Several recent movies and television shows have vainly attempted to lampoon the excesses of the preppy look. But they've come up short, according to this reviewer, mostly because it's impossible to satirize something that in real life could not have looked more ridiculous.
And forget just dismissing these fashion transgressions as a symptom of youthful indiscretion. The most egregious offenders were the preppy parents, particularly those who arrived at the beginning of school each year in limousines, helicopters and whatever other forms of gaudy non-public transportation they could muster up.
The parents served as both comic relief and as reality check, highlighting the fact that it was always about more than the clothes. If it had been that simple, we could have just shoved it all back into the recesses of our darkest fashion memories, alongside the Members Only jackets and Jordache jeans.

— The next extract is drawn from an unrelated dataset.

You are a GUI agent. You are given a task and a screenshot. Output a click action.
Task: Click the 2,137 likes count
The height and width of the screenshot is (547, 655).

No, preppy culture was a way of thinking and acting, about vigorously enforcing the seemingly incongruous attitudes of uniformity and exclusivity.
Some dressed prep to be "in," and join the ranks of so many others. Yet at the same time, those same herd-followers invariably developed a kind of unspoken snobbery against those who chose to dress in the less resplendent hues of the color spectrum.
The rest of us generally accepted the fact that we simply didn't dress very well. No one did, as anyone flipping through a high-school yearbook from that time is not so gently reminded.
The preps actually thought they looked good. And that's what made it so funny to all the rest of us — both then and now.